Greenpeace ha rilasciato una nuova serie di immagini che documentano il drammatico ritiro dei ghiacci polari nell’Artico.

Le fotografie, scattate nella regione norvegese delle Svalbard, illustrano non solo lo scioglimento dei ghiacci avvenuto nell’arco di un secolo, ma anche cambiamenti significativi nell’ultimo ventennio.

Il progetto si basa su un’iniziativa avviata dall’organizzazione nel 2002, quando il fotografo Christian Åslund decise di ricreare fotografie storiche risalenti al XX secolo per mostrare le trasformazioni dell’area.

Secondo Åslund, tornare nello stesso luogo e osservare il cambiamento climatico in modo così evidente è stata un’esperienza sorprendente.
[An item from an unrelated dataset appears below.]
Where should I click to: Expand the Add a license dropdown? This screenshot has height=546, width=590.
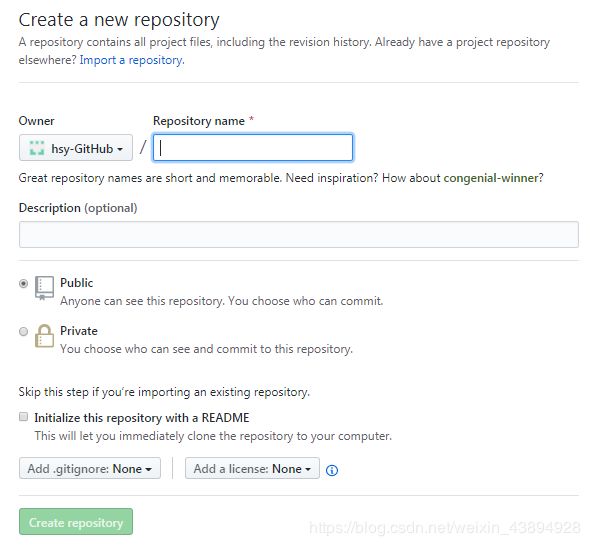(252, 468)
In un’intervista con il Guardian ha dichiarato: “Prevedevamo il ritiro del ghiacciaio, ma non in misura così drammatica. È stato davvero un shock”.

Christian Åslund: “Immagini incredibili”

Quando Åslund catturò le foto nel 2002, molte persone non credevano ai suoi scatti, accusandolo di averle falsificate, sostenendo che fosse andato in estate e che le immagini storiche fossero state scattate in inverno.
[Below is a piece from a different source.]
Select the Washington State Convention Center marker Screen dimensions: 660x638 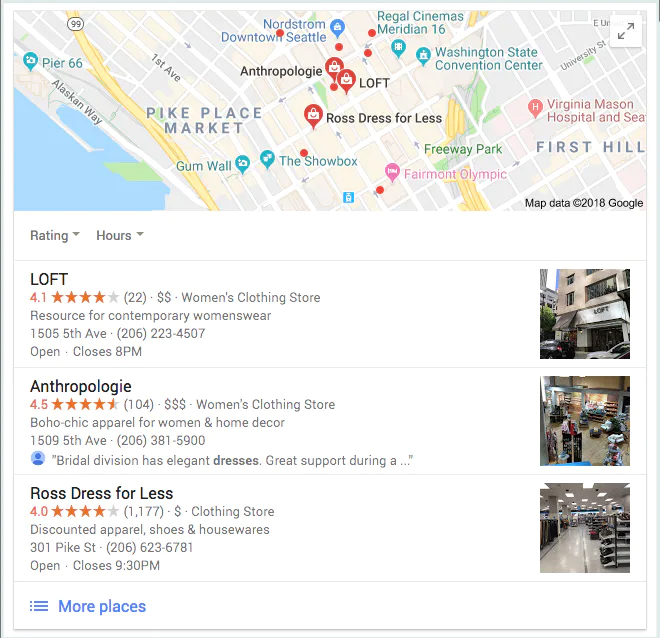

Tuttavia, il fotografo ha spiegato che i ghiacciai non si comportano come neve o ghiaccio che si ritirano in estate per poi tornare in inverno. Inoltre, le Svalbard sono quasi completamente buie durante i mesi invernali, rendendo impossibile la fotografia in quel periodo.

“L’Artico è il nostro indicatore climatico: è il luogo dove si intrecciano le crisi del clima e degli oceani, e dove gli effetti di queste crisi si manifestano per primi e in modo più intenso”, ha affermato Åslund.

L’augurio di Åslund è che le sue rappresentazioni visive del cambiamento climatico possano stimolare reazioni da parte delle persone e dei governi per affrontare la crisi climatica prima che sia troppo tardi.

Il preoccupante scioglimento dell’Artico

Quest’estate, le Svalbard hanno registrato temperature eccezionalmente elevate per il terzo anno consecutivo.

Secondo il meteorologo Daan van den Broek, l’analisi dei dati del servizio norvegese di ricerca climatica ha rivelato che Longyearbyen, situata a 78°N, ha raggiunto una temperatura media di 11°C nell’agosto 2024.

Inoltre, la regione ha sperimentato un luglio particolarmente piovoso, con 50 mm di pioggia rispetto ai 20 mm di media storica.

Questi eventi suggeriscono che la regione stia rapidamente sciogliendosi. Il satellite Landsat 8 della NASA ha documentato lo scioglimento, rilevando che l’estate calda ha portato a uno scioglimento cinque volte più grave rispetto alla norma.

Il climatologo Xavier Fettweis ha indicato il 23 luglio come un giorno record per il melting delle Svalbard, con un totale di 55 millimetri di acqua equivalente persi in un solo giorno.

Implicazioni globali del ritiro dei ghiacci

Il ritiro dei ghiacci nell’estremo nord dell’Europa potrebbe sembrare lontano dalle nostre vite quotidiane, ma gli effetti di questo scioglimento accelerato si faranno sentire in tutto il mondo.

Oltre all’innalzamento del livello del mare, con il rischio di erosione delle coste e inondazioni, lo scioglimento dei ghiacci artici crea un circolo vizioso che aggrava la situazione.

Conosciuto come amplificazione artica, questo processo svela nuove superfici oceaniche scure che, invece di riflettere la luce e il calore, li assorbono. Ciò provoca un ulteriore riscaldamento della superficie del mare e dell’atmosfera, causando un ulteriore scioglimento.

La perdita di ghiaccio ai poli può influenzare la corrente a getto, spingendola verso sud e causando inverni più rigidi nel continente. Allo stesso modo, una minore riflessione porta a una maggiore ritenzione del calore, generando ondate di calore più intense a livello globale.

La Dottoressa Laura Meller, Project Lead di Greenpeace Nordic, ha concluso: “Qui, in cima al mondo, percepiamo un’allerta dal nostro pianeta e osserviamo il futuro interconnesso degli oceani e del nostro clima. Ferma il degrado climatico significa proteggere gli oceani, creando uno spazio in cui la vita marina possa riprendersi, prosperare e aiutarci a mitigare i peggiori effetti del riscaldamento.”